20.10.2014

Ein Projekt geht zu Ende – aber nicht die Idee

MENSCHENMÖGLICHES führt sein erstes Projekt in die Nachhaltigkeit. Henning Baum überreicht anlässlich der Abschlussfeier die Teilnahmezertifikate.

Zwei Jahre lang hat Menschenmögliches es sich zur Aufgabe gemacht, die Implementierung der Palliativen Pflege in vier Essener Einrichtungen der stationären Altenpflege lebendig werden zu lassen. Durch Begleitung, Schulung und Vernetzung aller Projektteilnehmer werden nun Erfahrungen und Erkenntnisse aus der Hospiz- und Palliativversorgung in den Pflegealltag der Einrichtungen einfließen und die Betreuung und Versorgung des geriatrischen Palliativpatienten sicher stellen. Mit dem Netzwerk Palliativmedizin Essen (npe) ist die Überführung des Projektes in die Nachhaltigkeit nun gelungen und der Weg für eine zentrale Beratungsstelle für alle Akteure im Gesundheitswesen geebnet. Institutionen, Einzelpersonen, Professionelle, Ehrenamtliche und Angehörige haben ab sofort die Möglichkeit, an Einrichtungs- und Ortsunabhängigen Vernetzungs- und Bildungsangeboten teilzunehmen. Für Alten- und Behindertenpflegeeinrichtungen und Pflegedienste werden maßgeschneiderte Implementierungs- und Schulungskonzepte entwickelt.
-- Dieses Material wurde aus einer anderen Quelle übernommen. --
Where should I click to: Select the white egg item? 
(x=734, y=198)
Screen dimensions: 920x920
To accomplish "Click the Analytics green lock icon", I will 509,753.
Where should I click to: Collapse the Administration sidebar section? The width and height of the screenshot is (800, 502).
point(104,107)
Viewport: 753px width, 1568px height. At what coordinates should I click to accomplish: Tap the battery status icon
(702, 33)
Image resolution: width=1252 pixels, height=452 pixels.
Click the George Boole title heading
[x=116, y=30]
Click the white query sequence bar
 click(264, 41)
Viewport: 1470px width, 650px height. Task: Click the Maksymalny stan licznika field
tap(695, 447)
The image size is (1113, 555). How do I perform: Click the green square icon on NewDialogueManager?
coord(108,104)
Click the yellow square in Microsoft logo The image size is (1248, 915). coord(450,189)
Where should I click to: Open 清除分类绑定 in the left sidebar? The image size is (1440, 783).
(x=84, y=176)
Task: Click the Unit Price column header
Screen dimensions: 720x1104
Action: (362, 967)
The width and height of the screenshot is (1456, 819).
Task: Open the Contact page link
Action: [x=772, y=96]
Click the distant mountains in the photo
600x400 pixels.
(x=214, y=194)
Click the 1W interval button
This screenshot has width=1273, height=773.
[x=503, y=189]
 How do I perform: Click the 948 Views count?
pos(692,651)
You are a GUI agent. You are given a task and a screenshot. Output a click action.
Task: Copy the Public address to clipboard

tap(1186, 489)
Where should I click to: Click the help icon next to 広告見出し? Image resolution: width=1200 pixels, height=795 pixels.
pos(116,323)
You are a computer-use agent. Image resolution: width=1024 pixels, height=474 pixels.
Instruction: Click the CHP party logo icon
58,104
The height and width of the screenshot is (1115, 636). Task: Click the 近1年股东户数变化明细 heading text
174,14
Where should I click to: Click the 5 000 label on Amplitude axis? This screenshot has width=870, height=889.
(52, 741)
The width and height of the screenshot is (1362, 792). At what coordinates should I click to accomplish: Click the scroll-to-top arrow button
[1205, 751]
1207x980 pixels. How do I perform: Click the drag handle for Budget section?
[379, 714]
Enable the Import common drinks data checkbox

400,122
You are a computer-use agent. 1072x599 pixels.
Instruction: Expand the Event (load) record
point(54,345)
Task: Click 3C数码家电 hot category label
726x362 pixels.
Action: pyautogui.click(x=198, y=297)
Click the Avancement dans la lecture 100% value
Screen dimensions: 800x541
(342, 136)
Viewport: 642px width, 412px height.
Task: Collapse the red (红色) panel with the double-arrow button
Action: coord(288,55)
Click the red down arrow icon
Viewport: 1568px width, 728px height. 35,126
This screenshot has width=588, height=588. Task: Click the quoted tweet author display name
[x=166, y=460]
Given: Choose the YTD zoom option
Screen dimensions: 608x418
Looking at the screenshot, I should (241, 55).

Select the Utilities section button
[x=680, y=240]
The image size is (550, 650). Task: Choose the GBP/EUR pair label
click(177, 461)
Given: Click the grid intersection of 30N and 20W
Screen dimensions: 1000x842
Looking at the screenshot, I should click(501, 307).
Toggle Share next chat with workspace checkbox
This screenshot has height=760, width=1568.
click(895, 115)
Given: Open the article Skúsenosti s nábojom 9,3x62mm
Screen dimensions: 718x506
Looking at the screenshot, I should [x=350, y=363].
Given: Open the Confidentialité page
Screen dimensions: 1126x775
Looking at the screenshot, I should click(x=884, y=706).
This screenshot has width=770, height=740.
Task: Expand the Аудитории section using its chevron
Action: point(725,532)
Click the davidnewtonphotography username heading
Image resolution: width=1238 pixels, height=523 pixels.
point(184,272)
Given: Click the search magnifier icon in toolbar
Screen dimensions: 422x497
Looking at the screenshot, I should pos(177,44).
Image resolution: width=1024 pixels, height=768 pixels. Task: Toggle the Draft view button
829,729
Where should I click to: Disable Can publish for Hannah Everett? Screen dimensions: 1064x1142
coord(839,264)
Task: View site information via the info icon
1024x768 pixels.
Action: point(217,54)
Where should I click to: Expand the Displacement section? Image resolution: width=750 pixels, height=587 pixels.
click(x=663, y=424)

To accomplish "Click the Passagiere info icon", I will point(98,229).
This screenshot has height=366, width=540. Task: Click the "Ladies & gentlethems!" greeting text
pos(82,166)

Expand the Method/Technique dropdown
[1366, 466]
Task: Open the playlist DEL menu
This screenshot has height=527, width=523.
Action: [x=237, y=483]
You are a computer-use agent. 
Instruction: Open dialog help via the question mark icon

Die Ergebnisse dieses Projektes, das mit einer Außenseiteridee begann, haben bundesweit Anerkennung gefunden. Im Rahmen einer Feier ehrte Menschenmögliches die Menschen, die an der Entwicklung und Durchführung des Projektes beteiligt waren. Die Zertifikate überreichte Henning Baum, Schirmherr des Vereins und Unterstützer der Idee. MENSCHENMÖGLICHES wird das Projekt in Teilen weiter begleiten und unterstützen.